Government ‘unlawfully’ housed asylum seekers at RAF Wethersfield – High Court
Four former residents of RAF Wethersfield brought legal action against the Home Office.

The Government acted “unlawfully” by accommodating four vulnerable asylum seekers at RAF Wethersfield, a High Court judge has ruled.
Mr Justice Mould found that the Home Secretary had made “a most serious and inexplicable omission” in failing to assess the impact on disabled asylum seekers and those with serious mental health issues when changing the asylum accommodation policy.
A result of this was that vulnerable asylum seekers with special needs or disabilities could be judged suitable to be accommodated at Wethersfield, the judge said.
Four former residents of RAF Wethersfield brought legal action against the Home Office, claiming it acted unlawfully by housing them at the site when it was “not suitable” because of characteristics which included being victims of torture and human trafficking or being disabled.
The Home Office opposed the challenge, saying its allocation system was “not incapable of being operated lawfully”.
The men all stayed at the former airbase near Braintree, Essex, between July 2023 and February 2024.
In a 136-page ruling on Friday, Mr Justice Mould found the Home Office was in breach of its duty in failing to assess the impact of policy change on asylum seekers with special needs.
He said: “In my judgment, the claimants’ case is plainly well-founded.”
Mr Justice Mould said the equality impact assessment “makes no attempt to assess the equalities implications” of the proposed policy change, which means asylum seekers with disabilities or serious mental health issues may be judged to be suitable for accommodation at Wethersfield.
He added: “In this case, the only conclusion I am able to reach on evidence is that the defendant did not attempt to assess the equalities impacts of the proposed policy change.”
The judge also found that the Home Secretary acted unlawfully and in breach of her duties under the Immigration and Asylum Act 1999 in relation to three of the men.
Barristers for the men had claimed the accommodation was “seriously inadequate” and there was a “structural and systemic failure” to identify vulnerabilities which would exclude people from being housed there.
However, the High Court in London found that the home secretary’s updated policies and procedures for identifying asylum seekers unsuitable for Wethersfield, was now capable of operating lawfully.
He added: “I do not accept that the conditions of accommodation provided for asylum seekers at Wethersfield as described in the evidence before the court have been shown to be so deficient as to be incapable of providing adequate accommodation for asylum seekers.”
In respect of one of the men, a 25-year-old Eritrean national who cannot be named, the judge found that he had been “unlawfully accommodated” at Wethersfield as the home secretary failed “to have regard to credible evidence that he was the victim of human trafficking”.
The then-Conservative government announced plans to house migrants at Wethersfield, as well as RAF Scampton in Lincolnshire, in March 2023.
Migrants began to be housed at Wethersfield last July, with capacity currently capped at 580 despite initial plans to accommodate 1,700 people.

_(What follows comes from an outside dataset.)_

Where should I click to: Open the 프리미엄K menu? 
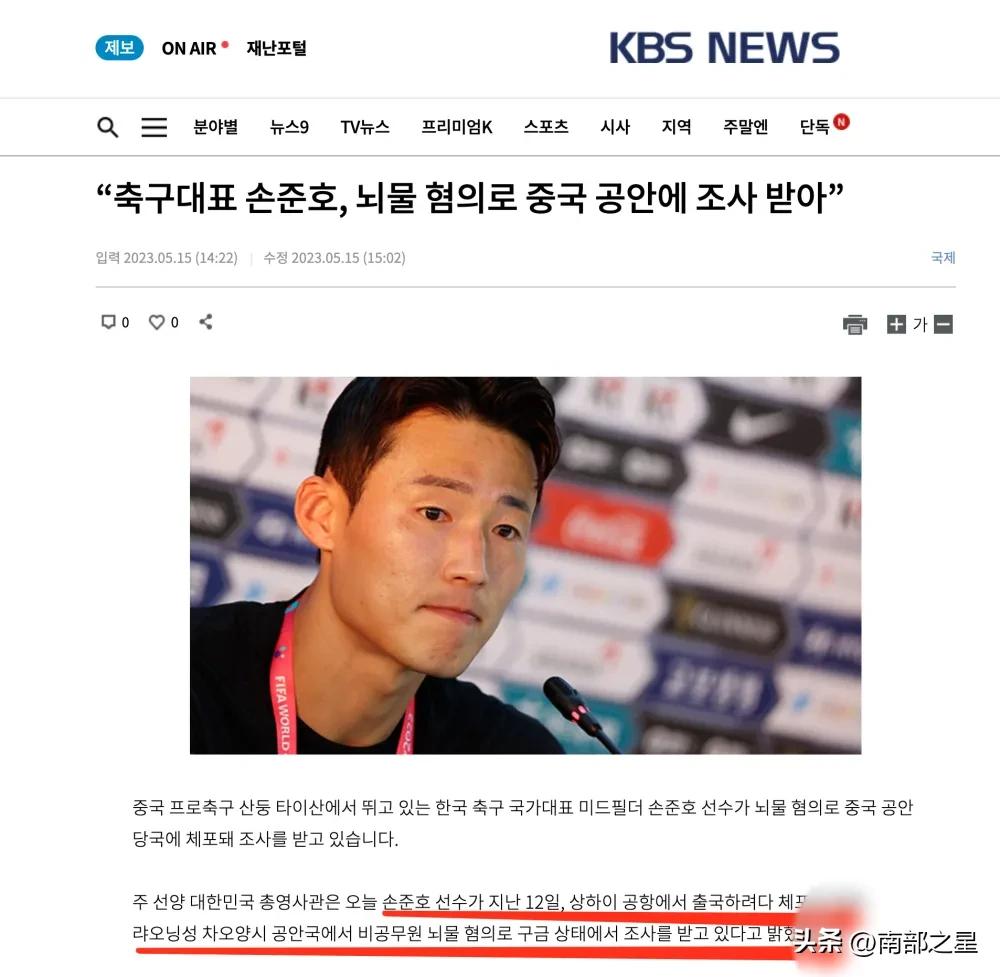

Clare Jennings of Gold Jennings, who represented one of the men, said: “We are delighted that the High Court has acknowledged the significant failings in the treatment of our client, TG, by the home secretary, and the detrimental impact that being in Wethersfield had on his already fragile mental health.
“We are concerned that the continued use of large, ex-military sites, to house asylum seekers remains highly problematic and puts vulnerable people at risk.”
Emily Soothill of DPG, who represented another of the men, said: “People seeking asylum, especially victims of torture and trafficking, are more vulnerable to physical and mental illness.
“They have the right to be treated with dignity and should not be accommodated en masse in military barracks.”